O tych kilku dniach spędzonych z dala od Cygańskiego Lasu oraz najbliższej przyszłości „rekordzistów” rozmawiamy z ich szkoleniowcem, Andrzejem Szłapą.

Jak odnaleźliście się w całkiem nowym miejscu, zwykle wybieraliście na zgrupowania beskidzkie miejscowości…

- Na pewno była to dla nas absolutna nowość. Nie licząc ubiegłorocznego wypadu do Barcelony, rzeczywiście, zwykle jeździliśmy w okolice Bielska-Białej, jak na przykład do Węgierskiej Górki, Brennej, czy Górek Wielkich. Tym razem przemierzyliśmy klubowym autokarem ponad 500 kilometrów, aby na miejscu zastać wszystko, co było nam potrzebne do pracy. To była „super-miejscówka” - na uboczu, zacisznie, z halą, siłownią, basenem, piaszczystą plażą i jeziorem „po nosem”. Dzięki temu wykonaliśmy wszystko, co sobie zaplanowaliśmy. Jedyny mały minus, to gabaryty hali. Z tego powodu zmieniliśmy miejsce rozegrania sparingu z Constraktem Lubawa, co nie było jednak żadnym, dużym problemem.

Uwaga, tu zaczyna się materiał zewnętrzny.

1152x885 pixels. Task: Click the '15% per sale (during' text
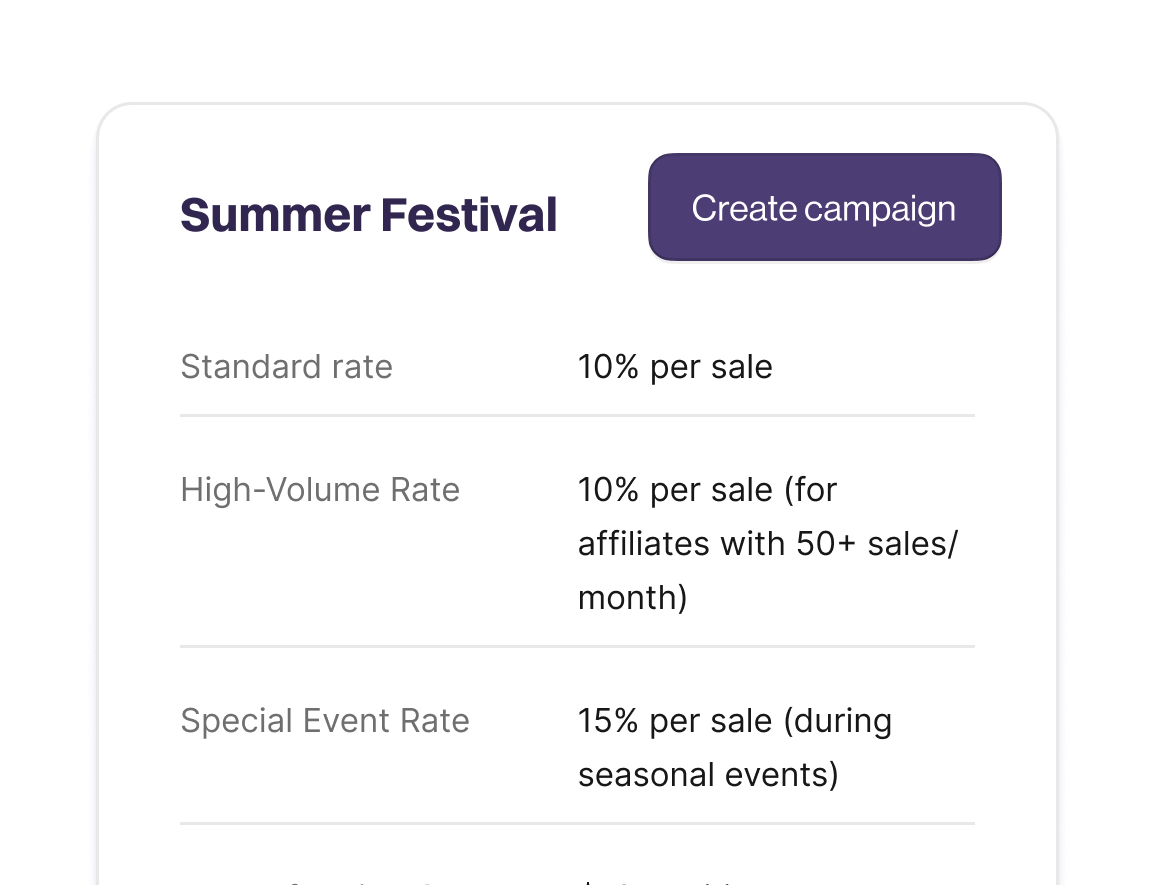pos(734,721)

Czyli praca, praca i tylko praca…

- Przede wszystkim nad przygotowaniem fizycznym, nawet kosztem futsalu, choć i w tym zakresie „poruszyliśmy kilka tematów”. Piasek, siłownia, tereny zielone wokół jeziora, tam głównie koncentrowała się nasza treningowa praca. Przyznam, że z trenerskiej perspektywy przyjemnie patrzyło się, jak sumiennie i rzetelnie „rekordziści” wykonywali swoją pracę, jak mocno zmęczeni kończyli każdy trening.

W Dadaju trenowało 17-stu zawodników, czy obyło się bez zdrowotnych perturbacji?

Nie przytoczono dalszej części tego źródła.